*DATA PROVIDED*
■ ■ ■ ■
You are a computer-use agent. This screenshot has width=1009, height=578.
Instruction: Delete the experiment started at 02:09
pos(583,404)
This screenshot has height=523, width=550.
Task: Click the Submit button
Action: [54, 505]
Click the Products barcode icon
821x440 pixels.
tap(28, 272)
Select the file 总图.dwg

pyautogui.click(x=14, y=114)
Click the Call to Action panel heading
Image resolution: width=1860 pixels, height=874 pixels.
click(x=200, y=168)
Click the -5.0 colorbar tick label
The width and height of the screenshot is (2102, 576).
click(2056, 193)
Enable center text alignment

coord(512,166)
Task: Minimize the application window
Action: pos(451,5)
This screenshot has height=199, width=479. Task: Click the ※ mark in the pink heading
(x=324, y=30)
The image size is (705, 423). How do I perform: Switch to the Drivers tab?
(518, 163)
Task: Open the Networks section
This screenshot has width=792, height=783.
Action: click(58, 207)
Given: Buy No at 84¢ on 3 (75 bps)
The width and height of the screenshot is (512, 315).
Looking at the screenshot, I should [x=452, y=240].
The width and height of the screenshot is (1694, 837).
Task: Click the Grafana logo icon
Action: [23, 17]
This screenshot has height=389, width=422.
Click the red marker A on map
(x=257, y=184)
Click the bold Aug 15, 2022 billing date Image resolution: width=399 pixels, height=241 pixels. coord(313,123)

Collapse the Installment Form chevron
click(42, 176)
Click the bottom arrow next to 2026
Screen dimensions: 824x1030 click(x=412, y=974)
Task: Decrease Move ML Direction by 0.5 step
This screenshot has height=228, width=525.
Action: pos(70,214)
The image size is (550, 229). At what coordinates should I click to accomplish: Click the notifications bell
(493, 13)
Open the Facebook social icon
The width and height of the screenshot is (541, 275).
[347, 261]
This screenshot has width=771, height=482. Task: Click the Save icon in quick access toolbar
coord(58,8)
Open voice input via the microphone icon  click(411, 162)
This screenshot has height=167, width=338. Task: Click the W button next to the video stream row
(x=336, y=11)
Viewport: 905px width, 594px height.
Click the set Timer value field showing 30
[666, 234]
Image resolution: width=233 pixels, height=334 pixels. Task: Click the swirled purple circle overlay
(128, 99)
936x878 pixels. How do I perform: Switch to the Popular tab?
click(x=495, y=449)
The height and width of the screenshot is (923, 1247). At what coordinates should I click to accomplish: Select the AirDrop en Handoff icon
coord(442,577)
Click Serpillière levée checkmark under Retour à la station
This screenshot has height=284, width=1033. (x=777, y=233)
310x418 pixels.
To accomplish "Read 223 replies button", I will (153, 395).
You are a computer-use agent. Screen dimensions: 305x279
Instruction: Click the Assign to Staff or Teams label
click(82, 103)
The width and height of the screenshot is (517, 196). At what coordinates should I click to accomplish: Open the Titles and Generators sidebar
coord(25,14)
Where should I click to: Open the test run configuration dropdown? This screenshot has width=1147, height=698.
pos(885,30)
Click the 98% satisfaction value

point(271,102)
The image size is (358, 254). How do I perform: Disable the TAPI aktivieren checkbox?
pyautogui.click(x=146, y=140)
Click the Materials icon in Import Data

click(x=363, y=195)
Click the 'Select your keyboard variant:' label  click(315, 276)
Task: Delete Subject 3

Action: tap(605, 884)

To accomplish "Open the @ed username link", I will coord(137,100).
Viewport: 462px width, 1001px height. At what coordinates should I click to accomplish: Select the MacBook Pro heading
■ ■ ■ ■
*TASK GOAL*
Your task is to collect every line above that contains the word "computer".

*SOLUTION TO THIS TASK*
You are a computer-use agent. This screenshot has width=1009, height=578.
You are a computer-use agent. Screen dimensions: 305x279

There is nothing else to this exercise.